_Extract to read_:
-- Opening Marker --

Researchers recently identified why red wine gives so many people headaches. 

It is thought quercetin, a natural flavonoid found in red wine, could be the culprit. 

According to a study by the University of California, the chemical could interfere with someone’s ability to break down alcohol, leading to a buildup of toxic byproducts, such as Acetaldehyde.

The well known ‘toxin, irritant and inflammatory substance’, Acetaldehye can provoke headaches, especially in those susceptible to migraines.  

On its own, quercetin is beneficial and is often sold in health food shops. 

The chemical gives the fruit its colour and is formed in grape skins exposed to the sun. 

However, the study published in Scientific Reports journal, has revealed that when combined with alcohol, quercetin can cause problems including nausea, headaches and flushes. 

Unfortunately, the easiest way to curb a red wine headache is to avoid the stuff altogether. 

As quercetin is contained in the grapes’ skin, wines which remove this during production are a much safer option. 

Consider swapping red or orange wines for whites and rosés. 

If you simply cannot survive without red wine, try opting for types with lower levels of quercetin. 

According to recent research, wines that use thick skin grapes or leave the fruit to ripen fully in the sun have higher quercetin contents. 

Cabernet Sauvignon commonly contains high levels of the chemical but this can also change depending on the wine’s geographical origin. 

Chilean Pinot noir, Merlot and Cabernet Sauvignon consistently showed higher levels of quercetin than their counterparts from different regions.

Including Bulgaria and France, it is thought these wines had lower levels of quercetin due to the lack of sunlight in these countries. 

Cheap wines often use grapes which spend less time in the sun, meaning that it could be better for your wallet and your head to go for a budget option. 

Researchers advise experimenting with different wines and keeping tabs on how you react to understand which varieties are particularly triggering for you. 

Another way to avoid headaches is to hydrate.

-- Closing Marker --

_What is being asked_: Extract the article on red wine headaches in full, copying every word and punctuation mark without change. The records that come next are from an unrelated source.

_Given records_:

-- Opening Marker --

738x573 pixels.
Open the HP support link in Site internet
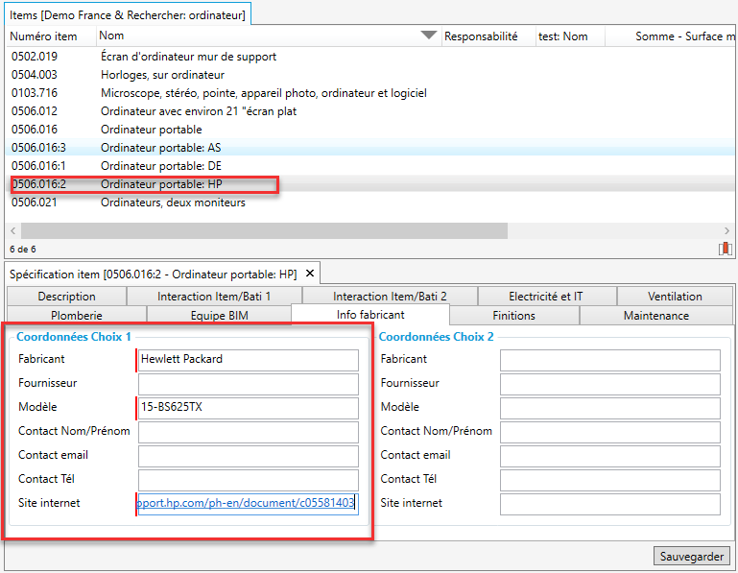[x=246, y=503]
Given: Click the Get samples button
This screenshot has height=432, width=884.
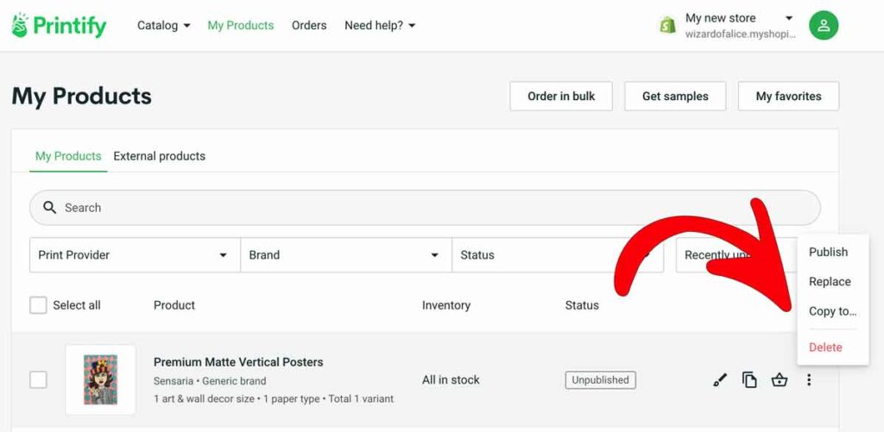Looking at the screenshot, I should click(675, 97).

-- Closing Marker --

_Task answer_:
Researchers recently identified why red wine gives so many people headaches. 

It is thought quercetin, a natural flavonoid found in red wine, could be the culprit. 

According to a study by the University of California, the chemical could interfere with someone’s ability to break down alcohol, leading to a buildup of toxic byproducts, such as Acetaldehyde.

The well known ‘toxin, irritant and inflammatory substance’, Acetaldehye can provoke headaches, especially in those susceptible to migraines.  

On its own, quercetin is beneficial and is often sold in health food shops. 

The chemical gives the fruit its colour and is formed in grape skins exposed to the sun. 

However, the study published in Scientific Reports journal, has revealed that when combined with alcohol, quercetin can cause problems including nausea, headaches and flushes. 

Unfortunately, the easiest way to curb a red wine headache is to avoid the stuff altogether. 

As quercetin is contained in the grapes’ skin, wines which remove this during production are a much safer option. 

Consider swapping red or orange wines for whites and rosés. 

If you simply cannot survive without red wine, try opting for types with lower levels of quercetin. 

According to recent research, wines that use thick skin grapes or leave the fruit to ripen fully in the sun have higher quercetin contents. 

Cabernet Sauvignon commonly contains high levels of the chemical but this can also change depending on the wine’s geographical origin. 

Chilean Pinot noir, Merlot and Cabernet Sauvignon consistently showed higher levels of quercetin than their counterparts from different regions.

Including Bulgaria and France, it is thought these wines had lower levels of quercetin due to the lack of sunlight in these countries. 

Cheap wines often use grapes which spend less time in the sun, meaning that it could be better for your wallet and your head to go for a budget option. 

Researchers advise experimenting with different wines and keeping tabs on how you react to understand which varieties are particularly triggering for you. 

Another way to avoid headaches is to hydrate.